Like @epaga already said, it’s a very simple but really useful and fun feature.
With extreme situations I mean climbing to FL800(!) with a VS of 5000.
While trying to reach that unrealistic flight level, without step climbing, speed will eventually drop below stall speeds.
However, when more realistic settings are used, the chances of that happening are extremely slim.
Hope this helps!
I just did some more testing.
When flying a 777-300ER at MTOW, the aircraft reached FL370, without step climbing, without issues before stalling. So using IF-A’s VNAV with a VS of 5000.
The flight level that can be reached without issues could differ of course because of weather conditions and if the aircraft is banking a lot.
Again, these are extreme situations and this feature is not meant to be used like this.
Thanks for the responses.
So it’s not a good idea to leave IF-A step climbing while I’m AFK during an all-night long-haul?
I think it’s probably fine, but you should make sure each step is not extreme at all and you’ll want to double or triple check your numbers. 😬 It’s kind of like a real autopilot: theoretically there should always be someone there to monitor it 🙈
Okay great thanks. Just to clarify, does the climb only start for a waypoint once it’s actually on the actual waypoint leg?
Correct, it does - again, it’s intended as a super simple system to make longer flights easier.
I love the VNAV! In fact I’m using it right now!
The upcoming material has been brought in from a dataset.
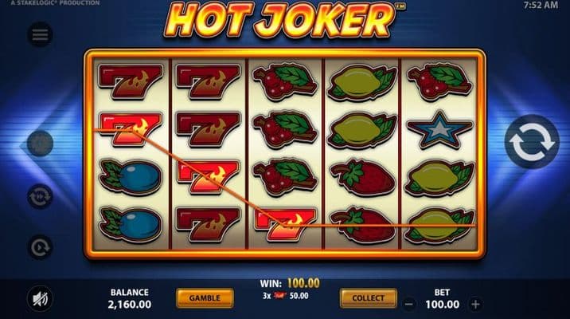Open the hamburger menu
570x319 pixels.
coord(40,35)
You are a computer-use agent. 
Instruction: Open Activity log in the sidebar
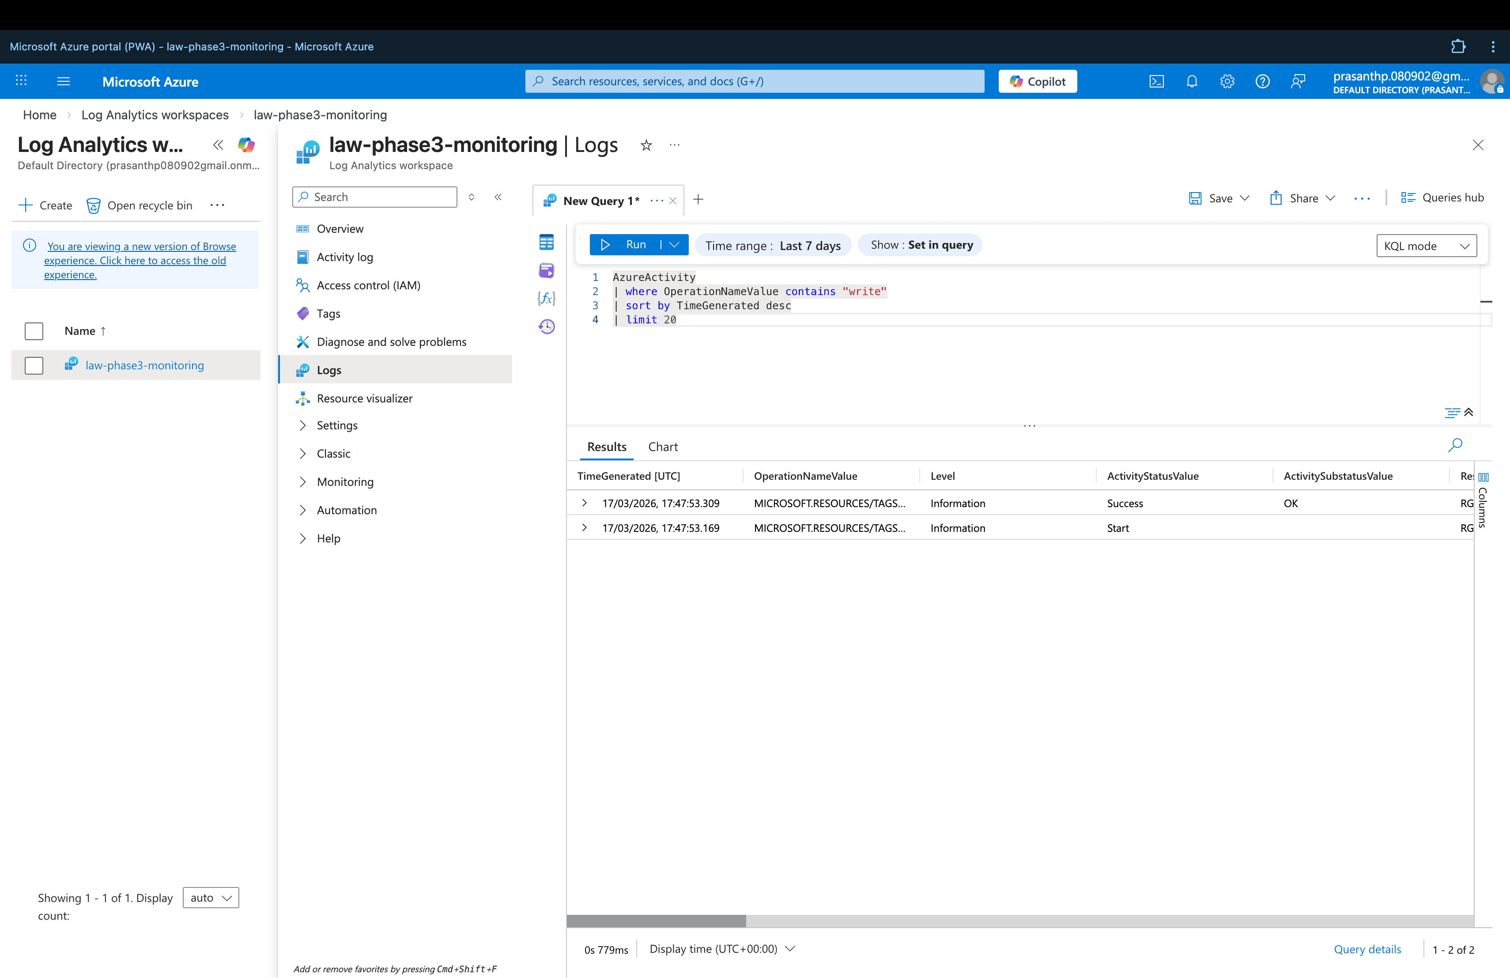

I think it would be cool if there were an option to set the vertical speed.
Do you mean that instead of the VS being calculated automatically, you could just set it yourself?
Wouldn’t that potentially create issues with reaching the desired altitude for the next waypoint?
What would be the benefits?
You could actually achieve that by not entering the Altitude for a certain waypoint. That way VS can be overridden by the Autopilot during that leg.
You could do that any time by the way, by just deleting the altitude that has been set.
When used when the Top of Climb is not actually a waypoint, you could use SimBrief to get the coordinates and use those in the flight plan.
Made a short video showing off a few of the RAAS callouts.
Fixed the last few issues Jan found and am about to submit to Apple!